→ **AIM OF THE EXERCISE**: Give again, word for word, only the lines of the material below from its first line through the one that holds "Task: Expand the Channels section chevron"; pictures stay out.

→ **ENTRIES SUPPLIED**:
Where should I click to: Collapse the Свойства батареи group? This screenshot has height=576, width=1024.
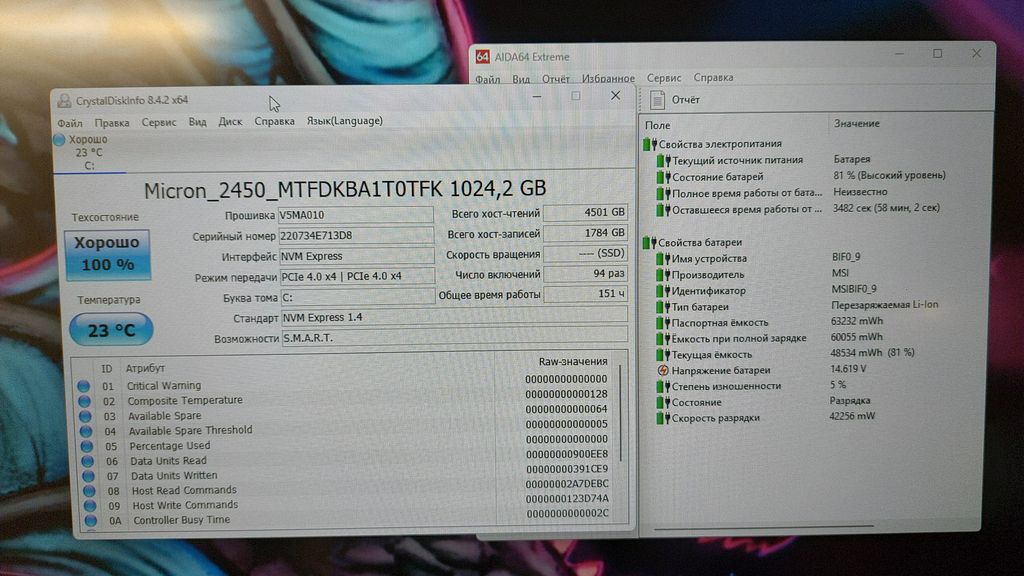pos(649,242)
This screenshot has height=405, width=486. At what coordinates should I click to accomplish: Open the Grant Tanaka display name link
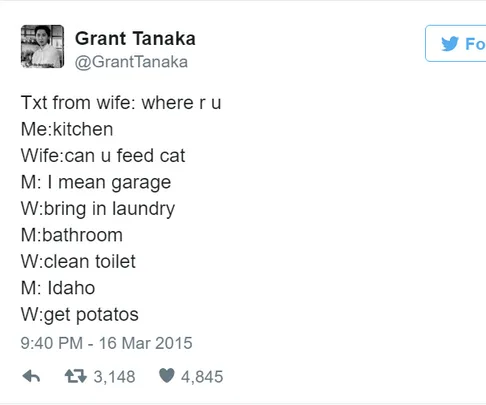(x=135, y=38)
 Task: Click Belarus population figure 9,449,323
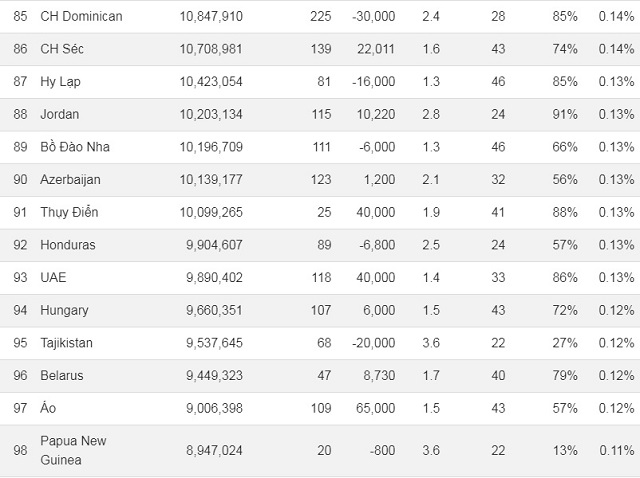[215, 376]
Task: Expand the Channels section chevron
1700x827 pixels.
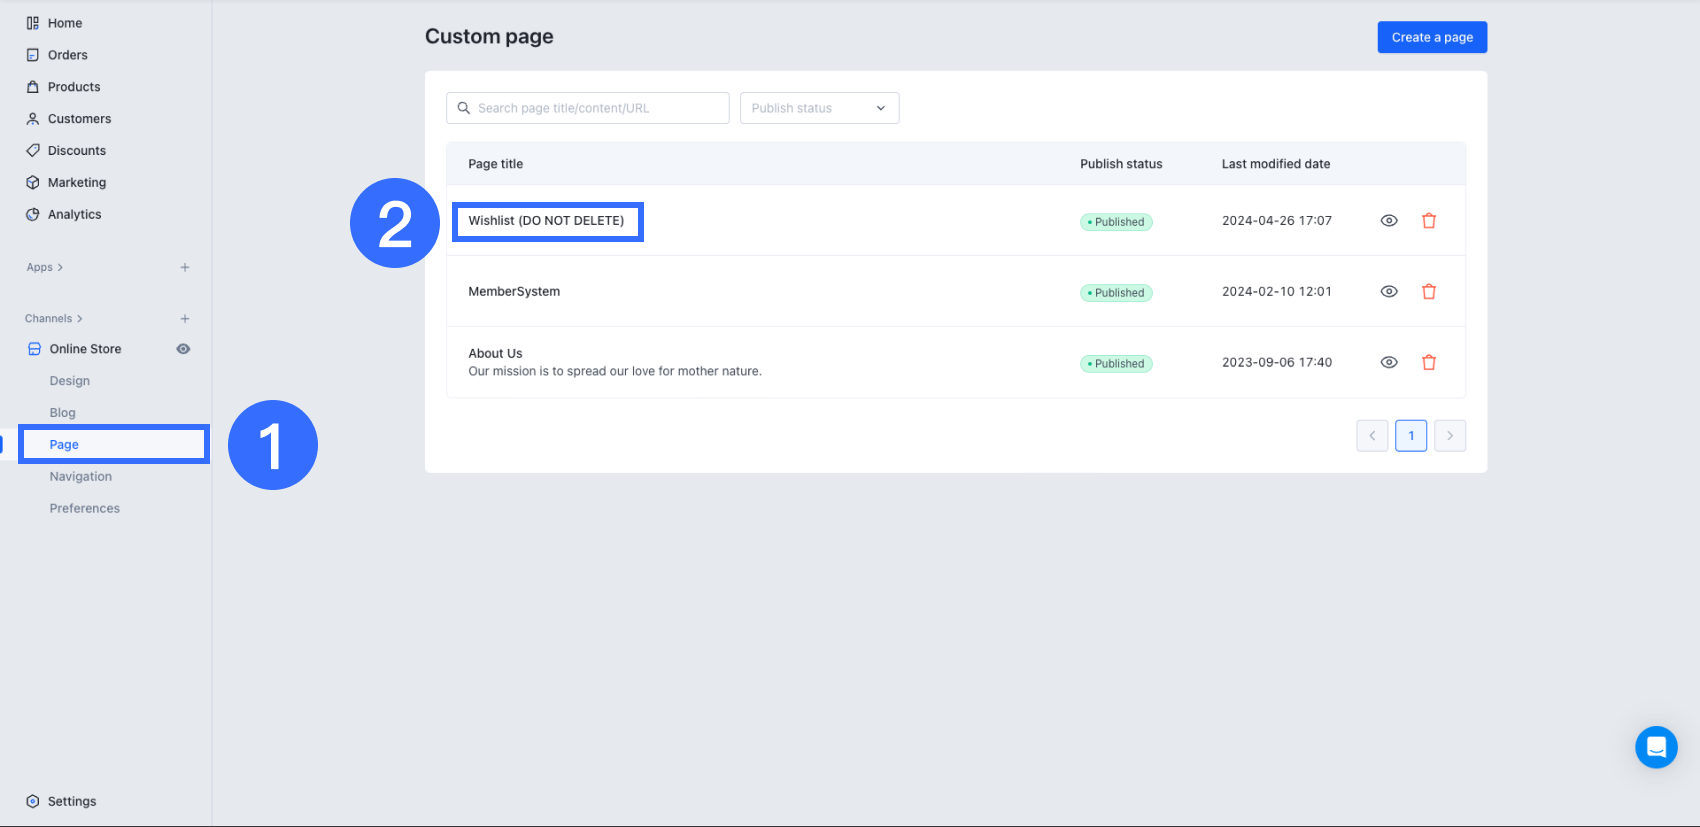Action: pos(80,319)
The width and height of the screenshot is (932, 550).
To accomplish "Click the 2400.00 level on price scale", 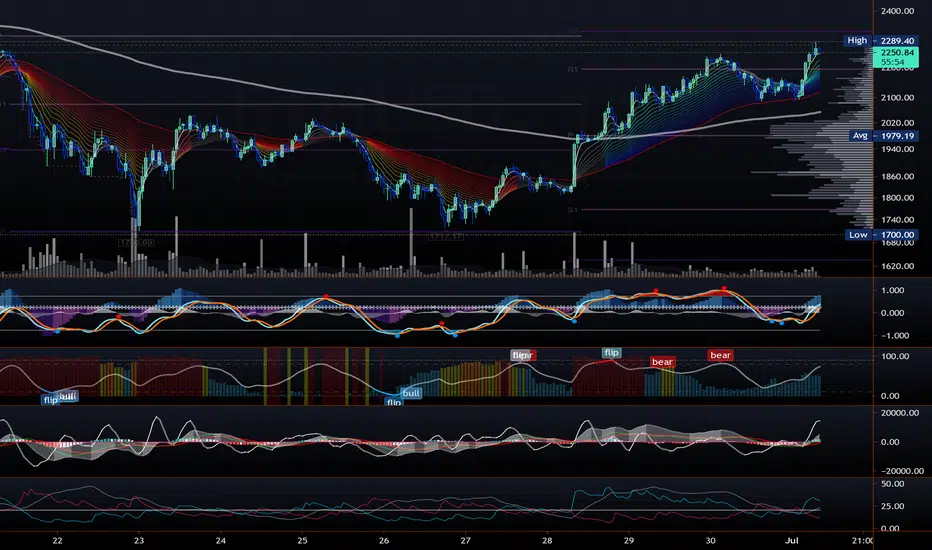I will tap(898, 11).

→ **ANSWER TO THIS PROBLEM**:
Where should I click to: Collapse the Свойства батареи group? This screenshot has height=576, width=1024.
pos(649,242)
This screenshot has height=405, width=486. At what coordinates should I click to accomplish: Open the Grant Tanaka display name link
(x=135, y=38)
 Task: Click Belarus population figure 9,449,323
[215, 376]
Task: Expand the Channels section chevron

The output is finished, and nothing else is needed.